Llevaba un par de horas sentado en ese sofá incómodo pero que, ubicado a la luz de la ventana, le permitía descansar las piernas. Abrió el libro al azar y se entusiasmó con un párrafo imprevisto que describía a un personaje solitario. Trató de concentrarse. Rítmicamente fue avanzando en los textos. Fausto Espósito se parecía más a él en cada línea: resentido, huraño, incomprendido; muy claro cuando describía que la agrura llegaba como un sabor hueco, todos los días. A Espósito, el autor le había destinado un final milagroso de reencuentros.
Pero Centeno entendió que no le daba la noche para tantas páginas y cerró el libro, nostálgicamente enfurecido por lo ingrato de su aislamiento y de su encierro.
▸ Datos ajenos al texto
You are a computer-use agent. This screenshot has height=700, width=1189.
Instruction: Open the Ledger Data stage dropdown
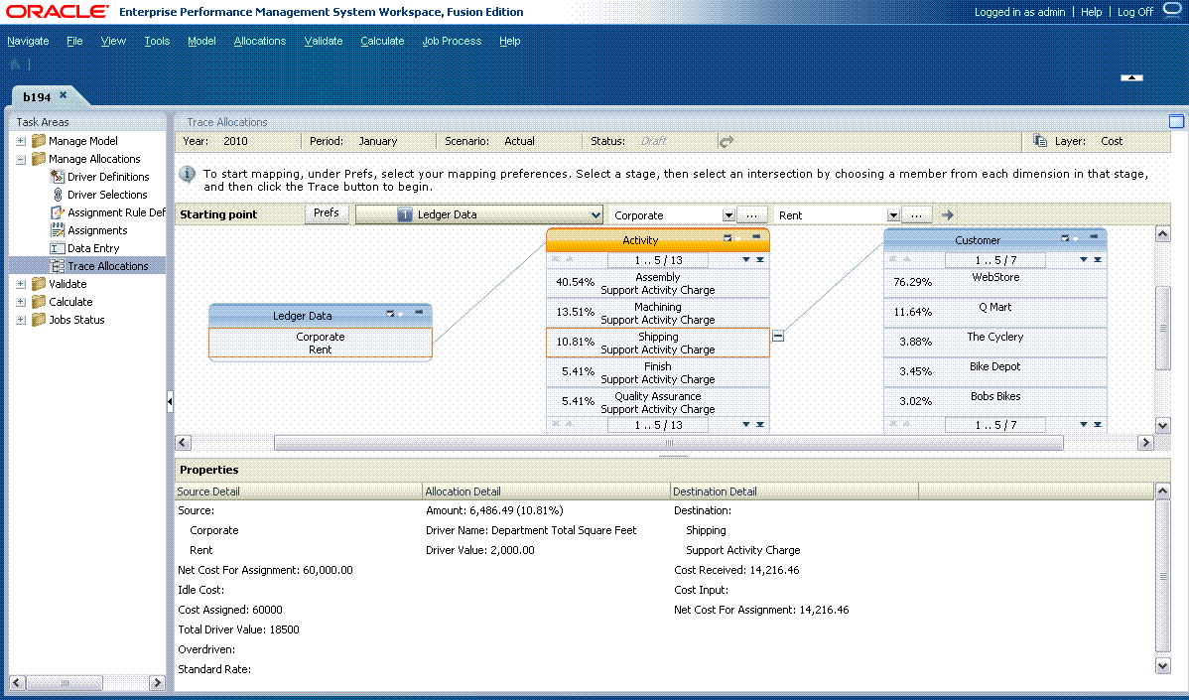[x=596, y=213]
Pegó un vistazo al dormitorio y lo caminó. Miró el reloj, luego el teléfono. Cerró la puerta y apretó el gatillo.

GRISELDA MARTÍNEZ (ARGENTINA)
EL BARRIL
Otras veces era el abuelo quien me alzaba para sentarme en el barril. Ahora, aunque mis pies cuelgan y se balancean, el barril dejó de ser una cumbre inalcanzable. Ya no es atalaya de mis descubrimientos infantiles. Lo que ahora puedo ver no me depara sorpresa. Pero me detengo en la parra que tejía de sombras el patio, la parra que de tan alta era casi cielo y distingo lo que entonces no alcanzaba a ver, lo que de tan cercano se hacía invisible, los dibujos que hace el cielo entre las hojas, y los racimos cargados y los otros que han sido casi despojados por los gorriones; y veo hilos de telarañas suspendidos en el aire y veo hormiguitas que aparecen y desaparecen entre las uvas, y veo las uvas, algunas casi transparentes, otras que parecen a punto de estallar, otras que brillan de sol y otras que se opacan de tierra, y veo unas manos con tijera que cortan los racimos más cargados, y veo la risa de mi abuela que los recibe en un balde con agua, y veo a mi hermana corriendo detrás de las uvas que rodaron por las baldosas, entonces veo unas zapatillitas que se acercan y escucho la voz de mi hija que me pide que la suba al barril.